La splendeur de la Chine d’aujourd’hui n’est pas un hasard, c’est la morale du travail : abnégation dans le travail, respect de l’assiduité et de la ponctualité, la culture de la performance, la valorisation de soi dans la façon de faire son travail, le contrôle et la maitrise de son énergie vitale, le respect du bien d’autrui et du bien commun.
Le caractère d’un peuple, sa discipline, sa résilience peuvent se mesurer par la nature de son rapport avec le travail. Tout le monde a droit à la paresse : la société a déjà réglé cela par les congés, la réglementation de la durée de la journée de travail et les vacances. Ce que l’on ne saurait comprendre, c’est par contre une culture de la paresse. Bâtir une civilisation sur la base de l’oisiveté payante, c’est un non-sens.
Travailler et accumuler des richesses, c’est selon la lecture protestante, une manière de s’enrichir pour Dieu, et c’est exactement la même chose pour toutes les confessions religieuses. Ce n’est donc pas concevable qu’une société constituée à majorité de croyants opte pour la facilité et la corruption. La corruption avilit les âmes et détruit la société, car elle s’attaque à tous les ressorts qui constituent la ceinture de sécurité morale de l’individu.

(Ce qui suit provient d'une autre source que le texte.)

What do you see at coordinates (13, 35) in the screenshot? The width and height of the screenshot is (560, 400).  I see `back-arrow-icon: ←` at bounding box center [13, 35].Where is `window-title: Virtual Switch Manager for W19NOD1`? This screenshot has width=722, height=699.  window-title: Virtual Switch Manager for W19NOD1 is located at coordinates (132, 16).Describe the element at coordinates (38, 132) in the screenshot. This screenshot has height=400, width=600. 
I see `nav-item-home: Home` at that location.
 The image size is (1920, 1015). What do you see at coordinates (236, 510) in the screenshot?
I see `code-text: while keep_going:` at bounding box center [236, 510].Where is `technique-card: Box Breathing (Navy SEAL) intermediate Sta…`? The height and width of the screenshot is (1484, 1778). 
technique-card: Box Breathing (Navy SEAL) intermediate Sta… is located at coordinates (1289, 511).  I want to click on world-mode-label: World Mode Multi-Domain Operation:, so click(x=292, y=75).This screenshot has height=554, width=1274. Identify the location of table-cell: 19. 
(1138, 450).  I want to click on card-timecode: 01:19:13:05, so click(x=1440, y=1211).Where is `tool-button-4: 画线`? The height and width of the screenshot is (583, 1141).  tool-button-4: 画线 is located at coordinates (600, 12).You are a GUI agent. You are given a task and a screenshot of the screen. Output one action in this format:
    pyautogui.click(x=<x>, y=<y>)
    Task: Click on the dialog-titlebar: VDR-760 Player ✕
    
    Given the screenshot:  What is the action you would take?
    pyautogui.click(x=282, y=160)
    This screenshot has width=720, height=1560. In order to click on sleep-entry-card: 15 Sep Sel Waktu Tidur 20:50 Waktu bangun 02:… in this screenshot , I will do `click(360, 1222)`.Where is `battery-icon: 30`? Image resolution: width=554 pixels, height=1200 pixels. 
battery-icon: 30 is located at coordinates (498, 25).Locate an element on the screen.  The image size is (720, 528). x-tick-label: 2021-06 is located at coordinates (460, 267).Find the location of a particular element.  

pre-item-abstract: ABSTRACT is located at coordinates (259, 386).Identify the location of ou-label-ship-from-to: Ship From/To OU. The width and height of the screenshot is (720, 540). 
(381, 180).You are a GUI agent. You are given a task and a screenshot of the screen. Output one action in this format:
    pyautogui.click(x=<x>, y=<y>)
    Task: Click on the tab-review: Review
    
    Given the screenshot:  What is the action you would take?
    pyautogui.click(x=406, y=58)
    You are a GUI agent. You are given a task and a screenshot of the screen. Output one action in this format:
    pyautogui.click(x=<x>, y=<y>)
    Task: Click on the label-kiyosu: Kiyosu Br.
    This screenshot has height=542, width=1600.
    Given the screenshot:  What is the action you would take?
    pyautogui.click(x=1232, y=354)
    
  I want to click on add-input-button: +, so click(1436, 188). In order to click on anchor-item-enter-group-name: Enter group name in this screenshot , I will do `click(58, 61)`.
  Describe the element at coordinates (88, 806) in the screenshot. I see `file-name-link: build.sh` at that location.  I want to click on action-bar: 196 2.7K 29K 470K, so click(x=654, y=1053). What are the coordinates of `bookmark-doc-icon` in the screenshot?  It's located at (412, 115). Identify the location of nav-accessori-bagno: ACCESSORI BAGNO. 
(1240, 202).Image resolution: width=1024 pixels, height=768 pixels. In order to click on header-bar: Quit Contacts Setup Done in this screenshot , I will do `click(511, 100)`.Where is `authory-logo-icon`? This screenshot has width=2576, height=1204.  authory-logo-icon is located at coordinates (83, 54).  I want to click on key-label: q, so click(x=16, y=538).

Un homme corrompu n’a plus de dignité, il n’a plus de liberté parce qu’il a accepté de souiller son âme par avidité ou par impatience. C’est pourquoi l’école de la république, les médias, les écoles coraniques doivent inscrire dans leurs cahiers de charges l’engagement à faire intérioriser aux jeunes la gravité de la tentation à la corruption. C’est une honte que d’être citoyen d’un pays où l’indice de la pauvreté et celui de la corruption sont dans une gémellité constante. La corruption agit sur la rentabilité et le développement de nos entreprises et de notre économie comme un cancer sur l’organisme. C’est pourquoi nous n’avons pas le choix : soit nous le combattons, soit nous en mourons en tant que nation civilisée, épanouie et fière devant les autres nations.
Les hommes ne forment pas une communauté humaine pour que chacun ruse avec celle-ci afin de vivre à ses dépens. La cannibalisation de l’Etat par les citoyens est une des causes de la pauvreté des pays africains. C’est complètement indécent de vampiriser l’Etat en attendant tout de lui. La vocation d’un Etat n’a jamais été de se substituer aux individualités ; il a été plutôt institué pour, encourager, faciliter encadrer, promouvoir et protéger les initiatives individuelles.
Le Sénégal sera un peuple le jour où il commencera à faire une introspection sans complaisance sur ses tares et à s’engager résolument à extirper de ses mœurs toutes les causes d’involution. Notre rapport au bien public ainsi qu’au service public doit désormais être marqué du sceau de la coresponsabilité. Etre exigeant avec soi-même et avec les serviteurs de l’Etat est l’acte fondateur de la véritable citoyenneté (commander et obéir à la fois).